_REQUIREMENT_. Can you extract the full article on using mass spectrometry to clarify COVID-19 test results below and reproduce it word for word?

_TEXT SHOWN_.
- - -
The analytical tool that could take the ambiguity out of COVID-19 test results
Australians have had tests for SARS CoV2, the virus causing COVID-19, by the millions. In the months ahead, there’s certain to be millions more. Most results are negative: some, worryingly, are positive. But it’s the ones in the middle – samples for which results aren’t clear-cut – that cause sleepless nights for the public health and healthcare experts and scientists steering our pandemic response.
This group of ambiguous results has helped drive ambitious new screening research. In what is a novel approach to COVID-19 diagnosis, virologists, biochemists and specialist scientists have teamed up to apply the sensitive analytical tool of mass spectrometry to help diagnose COVID-19. It’s a new take on testing that, in time, might play a valuable role in diagnosing other viral infections like influenza.
- - -
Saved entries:
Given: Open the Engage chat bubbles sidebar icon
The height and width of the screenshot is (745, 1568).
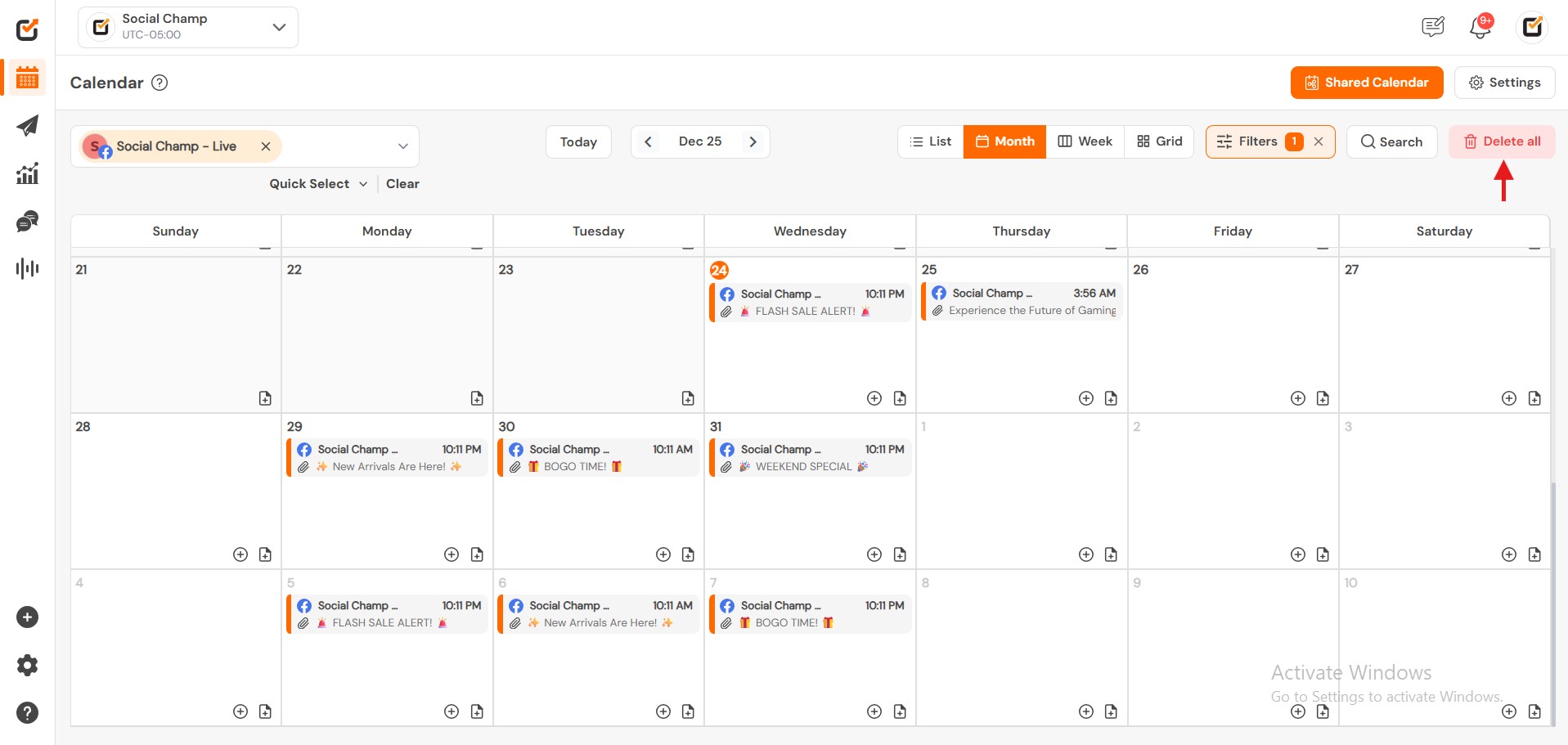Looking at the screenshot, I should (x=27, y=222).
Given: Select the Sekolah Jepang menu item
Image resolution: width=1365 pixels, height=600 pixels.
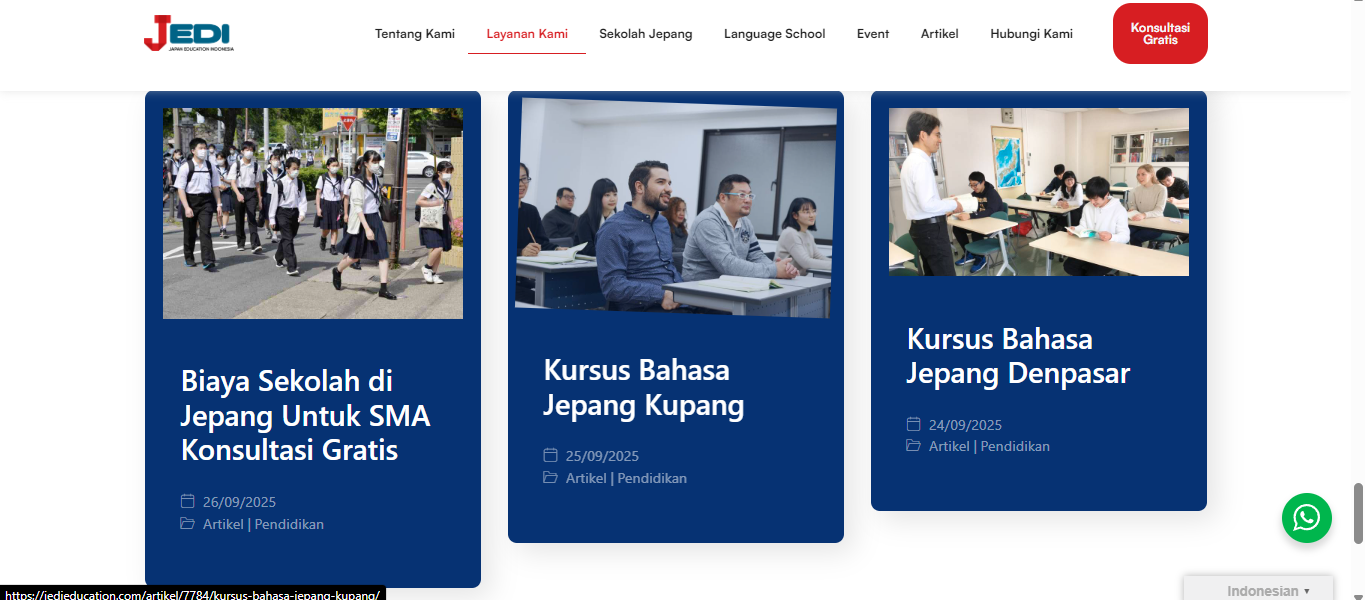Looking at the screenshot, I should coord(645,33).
- - -
_OUTPUT BELOW_.
The analytical tool that could take the ambiguity out of COVID-19 test results
Australians have had tests for SARS CoV2, the virus causing COVID-19, by the millions. In the months ahead, there’s certain to be millions more. Most results are negative: some, worryingly, are positive. But it’s the ones in the middle – samples for which results aren’t clear-cut – that cause sleepless nights for the public health and healthcare experts and scientists steering our pandemic response.
This group of ambiguous results has helped drive ambitious new screening research. In what is a novel approach to COVID-19 diagnosis, virologists, biochemists and specialist scientists have teamed up to apply the sensitive analytical tool of mass spectrometry to help diagnose COVID-19. It’s a new take on testing that, in time, might play a valuable role in diagnosing other viral infections like influenza.